2025-09-19

What is a p-value?

The odds of getting results that are as extreme if not more than our data is the p-value. This is based on the idea of the hypothesis is false ergo the null hypothesis is true. The smaller the p-value the lower the odds of the results randomly occurring, so the greater chance that the hypothesis is actually true.

We will be doing a right tailed test using \(T\) as our test stat and observed value \(t_{\text{obs}}\), the p-value is \[ \small \text{p-value} = P_{Null Hypothesis}\!\big(T \ge t_{\text{obs}}\big). \] For a two-sided test, \[ \small \text{p-value} = 2\,\min\!\Big\{P_{Null Hypothesis}\!\small(T \le t_{\text{obs}}\small),\; P_{Null Hypothesis}\!\small(T \ge t_{\text{obs}}\small)\Big\}. \]

How do we use p-value?

We pick the p-value that dictates that we can reject the null hypothesis. The standard and the one we will be using in our examples is .05 as our p-value target. P-value of .1 will mean we accept the null hypothesis and a p-value of .01 will mean we reject the null hypothesis meaning our hypothesis is backed up.

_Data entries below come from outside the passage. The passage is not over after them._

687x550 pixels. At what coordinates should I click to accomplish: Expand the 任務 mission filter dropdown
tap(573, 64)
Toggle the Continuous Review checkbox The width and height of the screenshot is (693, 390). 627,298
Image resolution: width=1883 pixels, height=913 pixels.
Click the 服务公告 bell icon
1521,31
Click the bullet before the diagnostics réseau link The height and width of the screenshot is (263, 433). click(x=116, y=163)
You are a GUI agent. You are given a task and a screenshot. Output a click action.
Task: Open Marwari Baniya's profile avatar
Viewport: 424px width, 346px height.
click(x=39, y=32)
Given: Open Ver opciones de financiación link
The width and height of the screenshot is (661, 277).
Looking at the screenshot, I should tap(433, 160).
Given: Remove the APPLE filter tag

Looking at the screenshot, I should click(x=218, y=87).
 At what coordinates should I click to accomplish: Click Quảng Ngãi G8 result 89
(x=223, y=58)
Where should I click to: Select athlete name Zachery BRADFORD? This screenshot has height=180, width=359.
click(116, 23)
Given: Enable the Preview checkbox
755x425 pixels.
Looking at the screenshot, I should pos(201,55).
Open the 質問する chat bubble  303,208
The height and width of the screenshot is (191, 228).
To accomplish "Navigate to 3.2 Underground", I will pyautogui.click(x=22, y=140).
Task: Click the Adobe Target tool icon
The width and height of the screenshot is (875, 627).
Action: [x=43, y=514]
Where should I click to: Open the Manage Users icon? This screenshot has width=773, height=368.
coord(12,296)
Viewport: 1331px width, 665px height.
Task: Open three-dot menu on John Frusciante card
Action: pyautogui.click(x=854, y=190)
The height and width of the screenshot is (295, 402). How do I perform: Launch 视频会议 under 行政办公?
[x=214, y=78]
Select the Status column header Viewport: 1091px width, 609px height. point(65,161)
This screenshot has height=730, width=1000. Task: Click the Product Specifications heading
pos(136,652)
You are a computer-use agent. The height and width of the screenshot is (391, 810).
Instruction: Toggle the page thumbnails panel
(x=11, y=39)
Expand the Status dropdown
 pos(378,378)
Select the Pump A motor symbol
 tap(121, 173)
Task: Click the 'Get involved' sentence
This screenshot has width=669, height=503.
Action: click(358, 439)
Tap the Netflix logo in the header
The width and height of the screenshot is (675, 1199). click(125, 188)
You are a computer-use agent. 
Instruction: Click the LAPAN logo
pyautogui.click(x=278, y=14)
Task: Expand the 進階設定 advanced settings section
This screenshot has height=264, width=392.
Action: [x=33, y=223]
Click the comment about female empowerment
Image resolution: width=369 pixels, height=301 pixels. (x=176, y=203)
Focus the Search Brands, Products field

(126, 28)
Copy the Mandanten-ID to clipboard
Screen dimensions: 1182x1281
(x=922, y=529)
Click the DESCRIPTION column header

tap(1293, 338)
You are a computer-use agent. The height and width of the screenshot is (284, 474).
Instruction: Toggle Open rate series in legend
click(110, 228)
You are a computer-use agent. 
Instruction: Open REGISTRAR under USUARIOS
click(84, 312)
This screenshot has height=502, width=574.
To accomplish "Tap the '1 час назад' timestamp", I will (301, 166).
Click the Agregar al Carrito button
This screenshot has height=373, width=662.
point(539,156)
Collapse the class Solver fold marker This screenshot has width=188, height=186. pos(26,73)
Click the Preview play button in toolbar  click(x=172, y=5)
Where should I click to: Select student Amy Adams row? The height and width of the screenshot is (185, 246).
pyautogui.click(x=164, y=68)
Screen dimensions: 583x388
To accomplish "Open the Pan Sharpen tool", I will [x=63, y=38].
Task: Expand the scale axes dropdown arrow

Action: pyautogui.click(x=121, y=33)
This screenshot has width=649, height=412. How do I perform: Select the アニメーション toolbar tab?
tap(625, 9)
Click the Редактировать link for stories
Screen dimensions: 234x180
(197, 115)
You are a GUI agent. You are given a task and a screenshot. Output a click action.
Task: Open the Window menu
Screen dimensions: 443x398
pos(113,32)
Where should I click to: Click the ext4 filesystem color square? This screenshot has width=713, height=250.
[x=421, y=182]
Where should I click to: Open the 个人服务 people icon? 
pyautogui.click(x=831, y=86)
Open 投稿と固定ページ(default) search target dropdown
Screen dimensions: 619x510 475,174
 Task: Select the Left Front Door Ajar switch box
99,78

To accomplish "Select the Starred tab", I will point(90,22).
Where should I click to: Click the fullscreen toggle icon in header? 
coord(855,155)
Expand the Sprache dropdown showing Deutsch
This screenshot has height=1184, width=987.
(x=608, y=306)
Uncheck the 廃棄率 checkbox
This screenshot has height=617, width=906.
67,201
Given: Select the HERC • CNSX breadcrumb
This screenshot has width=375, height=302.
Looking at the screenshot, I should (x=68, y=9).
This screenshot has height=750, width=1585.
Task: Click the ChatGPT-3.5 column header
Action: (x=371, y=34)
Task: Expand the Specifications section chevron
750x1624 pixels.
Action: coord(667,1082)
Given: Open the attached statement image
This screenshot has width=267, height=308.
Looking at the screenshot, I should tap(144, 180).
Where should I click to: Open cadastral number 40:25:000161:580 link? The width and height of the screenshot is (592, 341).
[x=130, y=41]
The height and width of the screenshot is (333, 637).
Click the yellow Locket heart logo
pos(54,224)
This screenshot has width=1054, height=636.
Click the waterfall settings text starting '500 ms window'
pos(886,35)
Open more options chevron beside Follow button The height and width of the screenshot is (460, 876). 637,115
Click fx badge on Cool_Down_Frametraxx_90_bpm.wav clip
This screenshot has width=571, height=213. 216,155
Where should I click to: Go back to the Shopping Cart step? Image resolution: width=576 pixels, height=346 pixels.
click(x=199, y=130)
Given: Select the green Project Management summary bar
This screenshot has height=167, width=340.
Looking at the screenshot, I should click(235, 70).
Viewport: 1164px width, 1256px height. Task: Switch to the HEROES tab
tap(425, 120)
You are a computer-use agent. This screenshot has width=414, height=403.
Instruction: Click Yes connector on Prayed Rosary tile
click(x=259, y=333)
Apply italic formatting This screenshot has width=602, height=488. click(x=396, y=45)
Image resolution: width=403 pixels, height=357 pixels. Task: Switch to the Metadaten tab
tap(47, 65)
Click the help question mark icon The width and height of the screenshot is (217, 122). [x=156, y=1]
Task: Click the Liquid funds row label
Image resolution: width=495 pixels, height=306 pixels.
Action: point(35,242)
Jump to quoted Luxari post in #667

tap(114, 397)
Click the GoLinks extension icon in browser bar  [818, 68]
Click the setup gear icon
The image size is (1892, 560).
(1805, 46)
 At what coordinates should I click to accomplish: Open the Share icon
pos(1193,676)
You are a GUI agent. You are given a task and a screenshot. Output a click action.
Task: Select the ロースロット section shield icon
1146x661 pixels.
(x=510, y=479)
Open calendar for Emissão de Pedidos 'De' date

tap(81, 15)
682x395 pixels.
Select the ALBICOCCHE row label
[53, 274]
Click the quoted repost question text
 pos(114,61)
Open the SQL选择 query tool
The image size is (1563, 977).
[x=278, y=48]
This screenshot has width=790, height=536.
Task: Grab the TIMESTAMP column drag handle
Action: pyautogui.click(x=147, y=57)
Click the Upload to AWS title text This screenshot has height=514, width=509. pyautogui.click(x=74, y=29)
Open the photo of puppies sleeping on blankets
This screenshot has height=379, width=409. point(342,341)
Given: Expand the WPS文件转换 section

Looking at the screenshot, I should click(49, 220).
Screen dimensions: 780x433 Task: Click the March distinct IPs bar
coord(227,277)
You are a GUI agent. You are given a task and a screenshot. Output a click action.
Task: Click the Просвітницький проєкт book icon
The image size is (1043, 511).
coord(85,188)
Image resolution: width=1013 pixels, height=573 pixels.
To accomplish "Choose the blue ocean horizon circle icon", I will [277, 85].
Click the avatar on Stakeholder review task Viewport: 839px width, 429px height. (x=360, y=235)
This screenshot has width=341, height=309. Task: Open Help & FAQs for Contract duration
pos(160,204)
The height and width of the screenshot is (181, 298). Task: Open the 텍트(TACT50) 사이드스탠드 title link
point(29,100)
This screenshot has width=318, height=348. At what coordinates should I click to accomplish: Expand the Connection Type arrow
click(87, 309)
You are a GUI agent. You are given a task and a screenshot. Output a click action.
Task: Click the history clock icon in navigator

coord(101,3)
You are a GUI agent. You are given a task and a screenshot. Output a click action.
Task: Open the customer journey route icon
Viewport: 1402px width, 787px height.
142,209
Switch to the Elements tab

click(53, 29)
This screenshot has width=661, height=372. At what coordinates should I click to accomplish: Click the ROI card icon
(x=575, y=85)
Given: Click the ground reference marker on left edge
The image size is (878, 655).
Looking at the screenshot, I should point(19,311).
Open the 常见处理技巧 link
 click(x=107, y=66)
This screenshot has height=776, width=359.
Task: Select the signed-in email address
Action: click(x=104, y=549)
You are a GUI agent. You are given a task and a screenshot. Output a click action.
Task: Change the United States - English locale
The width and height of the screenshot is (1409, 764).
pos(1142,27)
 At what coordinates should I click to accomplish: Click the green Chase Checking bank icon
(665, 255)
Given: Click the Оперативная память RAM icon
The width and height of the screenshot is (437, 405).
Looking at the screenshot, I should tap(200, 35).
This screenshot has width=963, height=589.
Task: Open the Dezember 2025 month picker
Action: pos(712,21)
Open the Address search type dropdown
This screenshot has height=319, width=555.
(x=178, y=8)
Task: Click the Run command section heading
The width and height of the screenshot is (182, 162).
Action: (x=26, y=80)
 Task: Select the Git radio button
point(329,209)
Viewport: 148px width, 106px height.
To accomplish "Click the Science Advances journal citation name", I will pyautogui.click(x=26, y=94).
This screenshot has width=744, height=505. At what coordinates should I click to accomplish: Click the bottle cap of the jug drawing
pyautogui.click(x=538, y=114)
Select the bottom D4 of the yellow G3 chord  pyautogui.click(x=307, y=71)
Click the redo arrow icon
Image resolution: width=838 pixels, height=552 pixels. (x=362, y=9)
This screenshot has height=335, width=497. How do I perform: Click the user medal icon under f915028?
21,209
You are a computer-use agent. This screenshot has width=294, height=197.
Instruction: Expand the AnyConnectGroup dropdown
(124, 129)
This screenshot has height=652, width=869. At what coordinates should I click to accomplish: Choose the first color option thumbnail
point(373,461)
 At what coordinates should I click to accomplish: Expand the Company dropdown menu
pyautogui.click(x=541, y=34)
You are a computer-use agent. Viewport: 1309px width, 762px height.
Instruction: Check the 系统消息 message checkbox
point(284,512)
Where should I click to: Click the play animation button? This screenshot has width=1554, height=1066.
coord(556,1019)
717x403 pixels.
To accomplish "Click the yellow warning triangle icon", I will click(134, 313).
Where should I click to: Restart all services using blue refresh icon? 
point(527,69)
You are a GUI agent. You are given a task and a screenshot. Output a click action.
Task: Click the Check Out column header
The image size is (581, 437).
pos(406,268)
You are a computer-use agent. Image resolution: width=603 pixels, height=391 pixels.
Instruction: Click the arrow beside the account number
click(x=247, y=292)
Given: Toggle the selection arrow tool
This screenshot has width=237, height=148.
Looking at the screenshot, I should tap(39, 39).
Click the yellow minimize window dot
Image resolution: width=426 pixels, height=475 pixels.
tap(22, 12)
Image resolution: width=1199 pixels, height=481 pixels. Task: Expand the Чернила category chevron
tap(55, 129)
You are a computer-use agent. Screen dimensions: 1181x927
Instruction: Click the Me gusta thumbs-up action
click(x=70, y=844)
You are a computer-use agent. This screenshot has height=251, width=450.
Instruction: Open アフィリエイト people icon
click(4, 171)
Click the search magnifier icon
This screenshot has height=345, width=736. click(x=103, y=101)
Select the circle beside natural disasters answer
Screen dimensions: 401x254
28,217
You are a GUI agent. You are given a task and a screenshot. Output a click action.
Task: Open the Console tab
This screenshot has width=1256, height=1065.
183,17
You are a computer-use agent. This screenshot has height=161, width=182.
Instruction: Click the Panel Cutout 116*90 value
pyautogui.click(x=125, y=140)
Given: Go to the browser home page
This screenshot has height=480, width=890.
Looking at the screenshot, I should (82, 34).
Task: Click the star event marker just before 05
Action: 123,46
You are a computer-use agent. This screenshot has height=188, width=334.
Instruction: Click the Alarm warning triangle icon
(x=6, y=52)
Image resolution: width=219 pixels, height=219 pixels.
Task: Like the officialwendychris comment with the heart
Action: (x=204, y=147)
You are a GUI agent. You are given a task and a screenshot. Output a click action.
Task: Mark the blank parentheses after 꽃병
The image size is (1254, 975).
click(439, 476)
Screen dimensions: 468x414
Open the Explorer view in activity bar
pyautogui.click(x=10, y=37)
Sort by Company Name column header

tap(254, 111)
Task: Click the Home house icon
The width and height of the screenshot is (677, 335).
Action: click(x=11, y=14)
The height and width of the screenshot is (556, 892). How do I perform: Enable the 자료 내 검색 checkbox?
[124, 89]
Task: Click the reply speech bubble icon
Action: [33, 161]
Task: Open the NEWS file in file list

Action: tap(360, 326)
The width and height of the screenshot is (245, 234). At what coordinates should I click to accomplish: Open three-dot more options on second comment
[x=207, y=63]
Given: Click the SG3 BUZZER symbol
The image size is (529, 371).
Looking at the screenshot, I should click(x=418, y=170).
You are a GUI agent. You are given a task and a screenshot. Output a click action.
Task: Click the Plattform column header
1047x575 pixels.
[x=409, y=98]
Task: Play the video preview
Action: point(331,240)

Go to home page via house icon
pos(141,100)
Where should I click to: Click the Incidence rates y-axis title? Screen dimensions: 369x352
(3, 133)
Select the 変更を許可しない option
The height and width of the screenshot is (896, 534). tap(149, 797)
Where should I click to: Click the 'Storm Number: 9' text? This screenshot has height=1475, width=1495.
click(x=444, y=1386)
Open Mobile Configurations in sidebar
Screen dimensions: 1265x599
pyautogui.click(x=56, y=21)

Example: Rock Paper Scissors

The example we will be looking at is John’s ability to win at rock paper scissors. John thinks he is good at rock paper scissors. This makes the hypothesis that he can regularly win over 33% of the time. The null hypothesis is that he has no intrinsic skill and thus will win 33% of the time.

We test \(Null Hypothesis: p = \tfrac{1}{3}\) versus \(Alternate Hypothesis: p > \tfrac{1}{3}\) with \(X \sim \mathrm{Bin}(n,p)\). For an observed \(w\) wins, the right-tailed p-value is \[ \small \text{p-value} = P_{Null}(X \ge w) \;= \sum_{x=w}^{n} \binom{n}{x} p_Null^{\,x}(1-p_Null)^{\,n-x} \\ p_Null = \tfrac{1}{3} \]

Explore the Odds

Here is the general probability of winning any assortment of games under a sample size of 20 games.

Code for the graph

n  <- 20  # Number of Games
p0 <- 1/3 # Win probability

xValues  = 0:n
pmf = dbinom(xValues, size = n, prob = p0)

plot_ly() |>
  add_bars(x =xValues, y = pmf,
           name = "Probability",
           hovertemplate = "Wins = %{x}<br>Probability = %{y:.4f}<extra></extra>") |>
  layout(title= paste0("Normal Distribution of Wins"),
         xaxis = list(title = "Wins"),
         yaxis = list(title = "Probability"))

Example 1

In this version he played 10 games and won 8 times.

Example 1 Continued

As you could see in the example given that the 8 win bar and everything greater then it was so low this is a rare amount of games to win. Our p-value was .0034. As you remember our benchmark was .05, as it is less the odds of this being random chance are low. We can reject the null hypothesis that stated John wasn’t better than the average player at rock paper scissors. By proxy we accept John’s hypothesis that he is better than the average rock paper scissors player and his results weren’t likely due to random chance.

Example 2

In this version he played 12 games and won 5 times.

Example 2 Continued

As you could see in the example given that the 5 win bar and everything passed it was so high in comparison to our previous example this is a much less rare result. Our p-value was .3685. As you remember our benchmark was .05, our p-value is above this. As such we accept the null hypothesis that stated that John likely doesn’t have a special talent for rock paper scissors. By proxy we reject John’s hypothesis that he does have a greater than standard chance of winning rock paper scissors.